By Gael Strack, J.D.
Strangulation is Prevalent: High risk domestic violence victims are experiencing high rates of non-fatal strangulation, between 68% to 80% (Wilbur, 2001; Campbell, 2017). Because most victims suffer minimal or no visible external injuries with few symptoms, there is a tendency to minimize non-fatal strangulation. Untrained medical professionals often underestimate the risk of internal injuries and have traditionally been reluctant to order imaging for the alert patient who looks relatively fine. Yet, case reports and research articles have proven that victims of strangulation and suffocation may experience a wide range of internal injuries including injuries to the arteries and veins, fractures, swelling and other injuries that may result in delayed stroke and death.
New Research: Today, new research suggests strangulation victims are at risk of suffering an arterial dissection in 1 out 75 (Matusz, et al, 2019) or 1 out of 47 cases (Zuberi, et al, 2019). This is critical new information, especially when you consider that the risk of a carotid dissection was previously estimated to be 1 out 1,000. (Vilke, 2010).
New Laws: With 48 states now passing some form of a felony law on non-fatal strangulation, there is a growing awareness of the risks. There are more professionals encouraging victims to seek medical attention. In California, it is the law under Penal Code Section 13701(I). Hospitals will see more strangled patients. Clear protocols should be in place to guide medical professionals.The first protocol for screening the strangled patient was published in 2001 in the Journal of Emergency Medicine, “Clinical Evaluation of the Surviving Victim” authored by Dr. George McClane and Dr. Dean Hawley. In 2016, Imaging recommendations for the acute adult strangled patient were developed by Drs. Smock, Baldwin-Johnson, Green, Hawley, Riviello, Rozzi, Stapczynski, Taliaferro and Weaver.
Significant Finding, Reasonable Conclusion: The authors from the Matusz, et al, 2019 article urge physicians and hospitals to adopt the Institute’s imaging recommendations of 2016 developed by the leading forensic physicians in the field from the Institute. The Institute’s recommendations were a product of a thoughtful process that involved a lengthy peer discussion and expert consensus based on a literature review and review of published and unpublished case studies. One particular case study is noteworthy. In 2016, the medical advisors reviewed the case of Tanika Lee. The case review included a review of her medical records and an in-person interview with Tanika. Tanika, a nurse, was manually strangled by her husband who applied pressure to Tanika’s neck using a chokehold from behind. Tanika was also threatened with death. She reported that it felt like he was trying to pull her neck off her body. Tanika called the police and was referred to the San Diego Family Justice Center for services. There she met with a detective, Sylvia Vella, who was trained in the handling of near and non-fatal strangulation assaults. Detective Vella recommended she seek medical attention. Tanika, as a nurse, believed she was fine and did not need medical attention nor imaging. Six days after the strangulation assault, Tanika relented and sought medical attention at the Detective’s insistence. When she arrived at our Level 1 trauma center in San Diego, she had no visible injuries to her neck and no symptoms. She did, however, have a small bruise behind her ear. The treating physician ordered a CTA. When the results came back, they discovered bilateral carotid dissections (CD) – six days after being strangled. Given the risk of a CD without visible injury or symptoms, the physicians were unanimous in developing our Imaging Recommendations.

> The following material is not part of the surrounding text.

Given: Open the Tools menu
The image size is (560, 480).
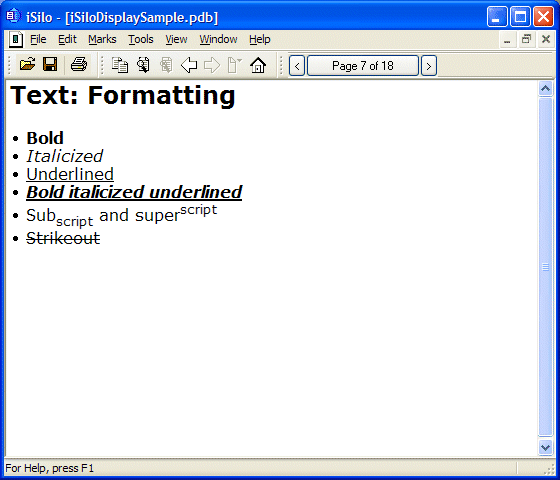Looking at the screenshot, I should [x=141, y=39].
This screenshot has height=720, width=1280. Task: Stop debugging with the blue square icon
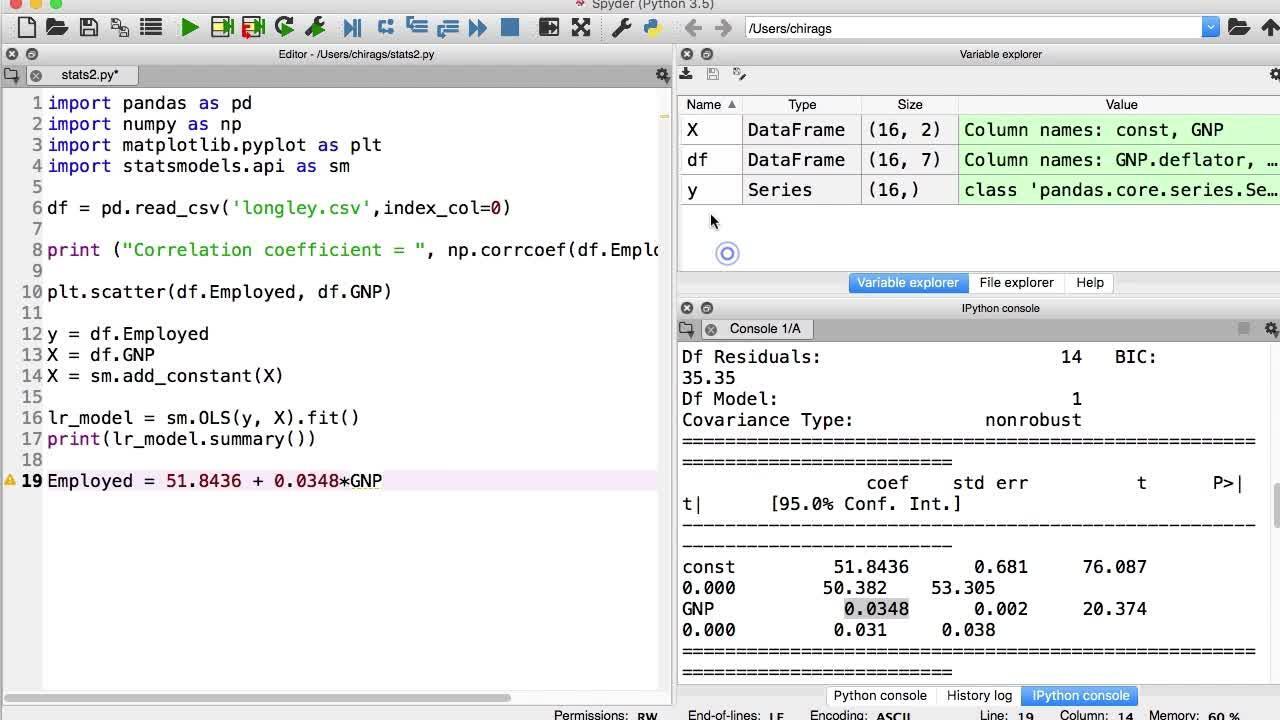(510, 28)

Significant Finding, Unreasonable Conclusion: Unfortunately, the authors from the Zuberi, et al, 2019, did not recommend adopting the imaging recommendations of 2016 for reasons that have eluded the Institute and has resulted in a letter to the Editor with our concerns. We simply hope and pray that physicians do not follow the Zuberi recommendations in light of current understanding and evidence. Following these recommendations invites potential harm to strangled victims, catastrophic health consequences, increased risk of stroke and death, and profound malpractice liability for doctors and hospitals. Medical professionals cannot wait for the strangled victim to return with a stroke before they perform a CTA. Victims of domestic violence are already reluctant to seek medical attention for their injuries. When they do, they deserve the best standard of care possible.
We can’t afford to miss even one: For years, emergency room physicians have routinely ordered CT scans for blunt trauma patients, including head, neck, check and abdominal scans – out of an abundance of caution and despite the risk of radiation of exposure which we now know is 1/13,699. Aggressive screening protocols in the stroke literature have proven to be cost effective. (Nazzal, 2014). It generally results in early diagnosis and better outcomes. The risk of missing even one important finding may have a catastrophic outcome such as a stroke which could lead to brain damage or death.